◆ Task objective
Start with the first line of the records below. Output each line exactly, ending with the one that contains "Termine (26, 1605)".

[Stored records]
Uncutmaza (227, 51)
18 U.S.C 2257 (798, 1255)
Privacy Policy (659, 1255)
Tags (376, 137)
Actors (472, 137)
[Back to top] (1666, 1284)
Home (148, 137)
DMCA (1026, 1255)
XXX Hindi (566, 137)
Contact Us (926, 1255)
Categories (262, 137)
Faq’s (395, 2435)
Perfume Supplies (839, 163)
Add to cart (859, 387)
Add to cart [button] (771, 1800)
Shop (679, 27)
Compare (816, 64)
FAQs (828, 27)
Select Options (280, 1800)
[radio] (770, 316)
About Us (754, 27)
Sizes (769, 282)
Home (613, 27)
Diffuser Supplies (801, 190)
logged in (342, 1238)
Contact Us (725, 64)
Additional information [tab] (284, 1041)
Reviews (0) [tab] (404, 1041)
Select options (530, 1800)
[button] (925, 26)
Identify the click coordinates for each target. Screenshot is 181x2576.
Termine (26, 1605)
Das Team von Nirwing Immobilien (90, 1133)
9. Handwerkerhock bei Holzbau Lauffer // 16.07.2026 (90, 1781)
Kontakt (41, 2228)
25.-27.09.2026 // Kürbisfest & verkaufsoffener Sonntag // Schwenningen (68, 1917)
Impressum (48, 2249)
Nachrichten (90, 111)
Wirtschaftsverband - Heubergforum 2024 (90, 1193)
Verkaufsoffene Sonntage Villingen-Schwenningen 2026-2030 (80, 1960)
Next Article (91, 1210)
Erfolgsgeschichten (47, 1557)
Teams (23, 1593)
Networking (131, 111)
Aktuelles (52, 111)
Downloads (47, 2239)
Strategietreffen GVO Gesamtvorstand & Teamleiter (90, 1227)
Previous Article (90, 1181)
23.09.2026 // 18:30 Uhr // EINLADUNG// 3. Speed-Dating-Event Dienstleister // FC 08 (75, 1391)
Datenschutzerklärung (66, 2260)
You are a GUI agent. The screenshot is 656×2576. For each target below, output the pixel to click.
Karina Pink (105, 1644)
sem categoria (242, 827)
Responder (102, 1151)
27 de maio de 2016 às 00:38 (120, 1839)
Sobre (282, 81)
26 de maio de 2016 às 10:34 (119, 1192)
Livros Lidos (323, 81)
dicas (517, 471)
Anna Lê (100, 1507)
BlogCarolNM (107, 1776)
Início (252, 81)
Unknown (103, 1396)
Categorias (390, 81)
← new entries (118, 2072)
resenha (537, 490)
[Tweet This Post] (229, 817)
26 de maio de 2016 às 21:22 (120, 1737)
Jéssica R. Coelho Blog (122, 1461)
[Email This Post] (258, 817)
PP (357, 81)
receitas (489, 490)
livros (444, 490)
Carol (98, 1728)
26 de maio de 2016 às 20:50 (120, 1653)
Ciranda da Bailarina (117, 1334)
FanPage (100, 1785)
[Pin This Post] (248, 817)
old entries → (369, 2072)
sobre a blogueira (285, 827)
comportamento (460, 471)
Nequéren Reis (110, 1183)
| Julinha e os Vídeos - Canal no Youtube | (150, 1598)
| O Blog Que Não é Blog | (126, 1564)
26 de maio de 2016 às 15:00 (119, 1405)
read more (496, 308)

◆ Task response
Uncutmaza (227, 51)
18 U.S.C 2257 (798, 1255)
Privacy Policy (659, 1255)
Tags (376, 137)
Actors (472, 137)
[Back to top] (1666, 1284)
Home (148, 137)
DMCA (1026, 1255)
XXX Hindi (566, 137)
Contact Us (926, 1255)
Categories (262, 137)
Faq’s (395, 2435)
Perfume Supplies (839, 163)
Add to cart (859, 387)
Add to cart [button] (771, 1800)
Shop (679, 27)
Compare (816, 64)
FAQs (828, 27)
Select Options (280, 1800)
[radio] (770, 316)
About Us (754, 27)
Sizes (769, 282)
Home (613, 27)
Diffuser Supplies (801, 190)
logged in (342, 1238)
Contact Us (725, 64)
Additional information [tab] (284, 1041)
Reviews (0) [tab] (404, 1041)
Select options (530, 1800)
[button] (925, 26)
Identify the click coordinates for each target. Screenshot is 181x2576.
Termine (26, 1605)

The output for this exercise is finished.